Should I Stay or Should I Go?
En Francia, desde el nombramiento del gobierno Lecornu el domingo, 5 de octubre, a las 20:00, este estribillo machacón del grupo The Clash resuena en las más altas esferas del estado: del Eliseo a Matignon, pasando por los ministerios o la Asamblea Nacional. Aunque la salida de esta crisis política todavía parece incierta hoy[1], sus consecuencias directas sobre la economía y los mercados ya son palpables.

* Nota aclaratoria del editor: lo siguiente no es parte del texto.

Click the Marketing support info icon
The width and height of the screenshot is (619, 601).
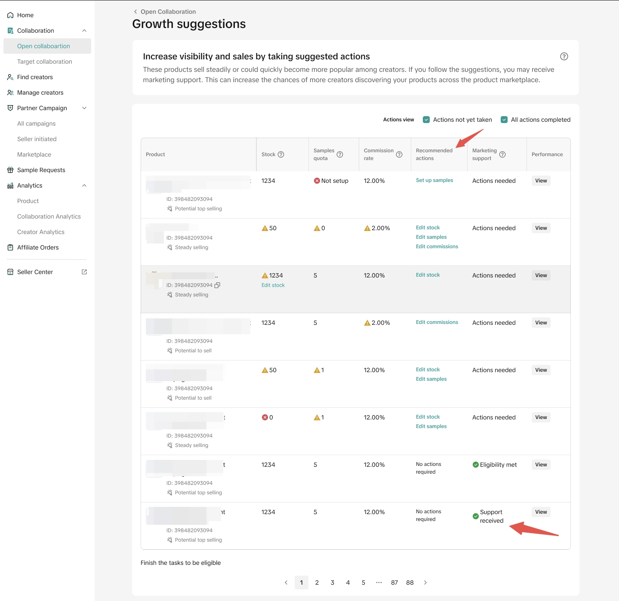(502, 154)
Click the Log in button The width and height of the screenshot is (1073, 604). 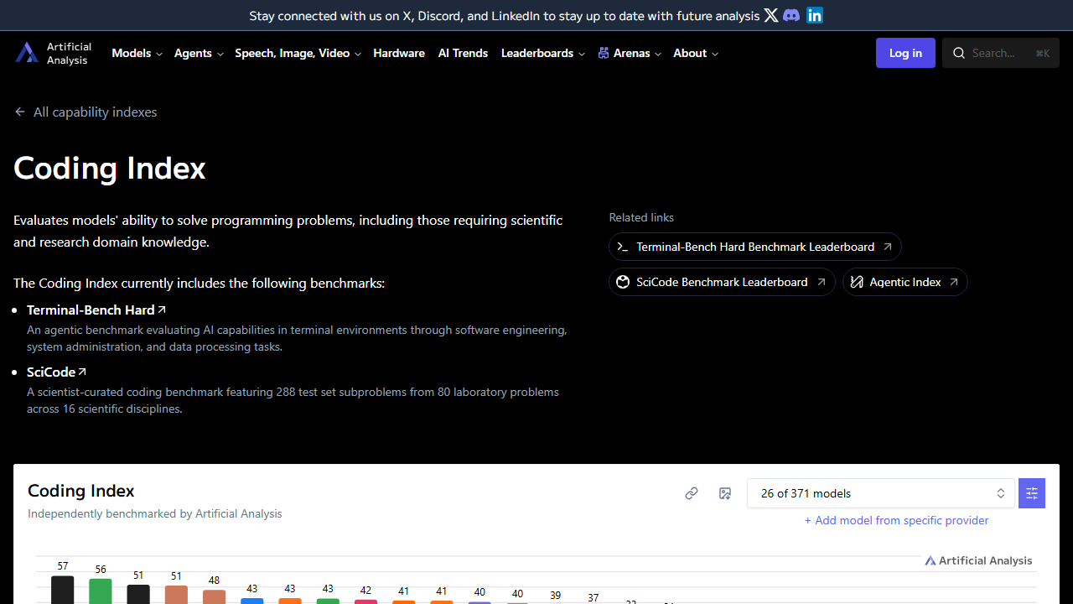click(x=905, y=53)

Al presentar su dimisión menos de 14 horas después de su nombramiento, el primer ministro Sébastien Lecornu se apuntó el récord del gobierno más breve de la historia de Francia, sobrepasando ampliamente los registros de la III y IV Repúblicas, hasta ahora las referencias en la materia. Dicho sea de paso, también batió el récord del gobierno que tardó más en ser nombrado, señal de que la crisis política que atraviesa Francia es muy profunda. En cuanto se conoció la noticia de su dimisión, los mercados financieros no tardaron en reaccionar, exigiendo una prima adicional para la deuda pública francesa frente a los bonos de referencia de sus vecinos. Así, el bono a 10 años de Francia ya supera al de España, Portugal, Grecia e incluso Italia, los cuatro países que protagonizaron la crisis de la deuda pública de la década anterior. Este tipo tan elevado causará daños colaterales al mercado inmobiliario y a la deuda de las empresas francesas, aunque algunas de ellas, paradójicamente, se endeuden ahora a un tipo más bajo que el Estado francés.
Es probable que esta crisis política afecte también a la confianza de los hogares y las empresas, que de por sí muestran poca confianza en el futuro. En las cifras de septiembre que publicó el INSEE, la confianza empresarial se acercaba ya a su nivel más bajo desde el final de la crisis del COVID. En cuanto a los hogares, su tasa de ahorro era ya la más alta desde la década de 1970 (sin contar el periodo de la pandemia), señal de que su confianza en el futuro ya está tocada.
Por último, este episodio no es ciertamente una buena noticia para las finanzas públicas, ya que, con independencia de lo que ocurra — recomposición de un gobierno de alianzas, disolución de la Asamblea Nacional, o incluso dimisión del presidente de la República— parece poco probable que se aplique rigor a la gestión de los presupuestos de 2026. Después de Fitch, Moody’s y S&P actualizarán sus calificaciones crediticias para el estado francés el 24 de octubre y el 28 de noviembre, respectivamente, y es difícil creer que no optarán por rebajar la calificación de Francia o, al menos, revisar su perspectiva.
En cuanto a la bolsa, el peor comportamiento relativo de los valores franceses frente a los de la zona euro desde la disolución del parlamento en junio de 2024 sigue aumentando, señal de la desconfianza de los inversores. Desde el 6 de octubre, esta brecha se ha ampliado ligeramente y alcanza casi el 13% atendiendo a los índices calculados por MSCI[2].
En la cara B del sencillo Should I stay or should I go? de The Clash encontramos el tema Straight to hell. Ojalá que la economía francesa tenga un destino menos adverso.